When asked what it was like to be the first nurse to serve in the Texas General Assembly, as well as on Capitol Hill, she chuckled, responding that it was an eye opener. She said not a lot of people have insight into healthcare or into the intricacies of nursing. She said, “My nursing experience has been an invaluable asset in my political career.” Johnson also acknowledges her use of communication skills she learned as a psychiatric nurse. “I think that just knowing a bit about personality structure and working with people helps me more than anything else. In this environment(Capitol Hill) you have to have tolerance and respect differences. I often will spend time talking with people that have an opposite philosophy. That puzzles many of my colleagues. I like to get a better understanding of those with opposing ideas, and during the process they also learn where I’m coming from.”
Johnson said that as a nurse she learned not to shy away from challenges, and that her nursing values serve as her compass. She is a supporter of the establishment of the Office of the National Nurse, and was a cosponsor of the Nurse Reinvestment Act.

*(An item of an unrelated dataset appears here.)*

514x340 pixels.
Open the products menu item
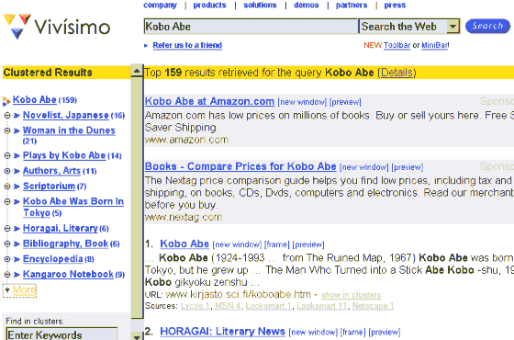209,5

Her comprehensive understanding of healthcare issues and the needs of senior citizens has also catapulted her into a political slug-feast with the Bush Administration over the Medicare Prescription Drug Bill. Johnson contends that the bill is a farce to America’s senior citizen. She explains that under the bill, there is nothing that prohibits insurance companies offering prescription plans from changing their policies at anytime, leaving senior citizens to fend for themselves. She also said the bill prohibits the Secretary of Health and Human Services from being able to negotiate prices seniors pay for their medications. There is currently no cap on what seniors can be charged for their medications. Johnson said, “It’s a very confusing, very complicated bill. And very honestly, it is not intended to help seniors, it is intended to help pharmaceutical companies and HMO’s.” She adds, “Seniors can get into a plan that has the appearance of having a discount on medications they use all the time. The problem is that the price for those so-called discounted medications can go up the very next month after signing up for a plan.” Johnson believes that the Bush Administration’s ultimate goal is to do away with Medicare and put all seniors into a Health Maintenance Organization. Johnson has also been an outspoken advocate of allowing the reimportation of medications from Canada, and allowing seniors to buy medications from Canadian vendors.
During her successful career, Johnson’s goal has remained unchanged. She remains committed to her belief that in nursing, as in politics, the goal is the same: to help people and make their lives better.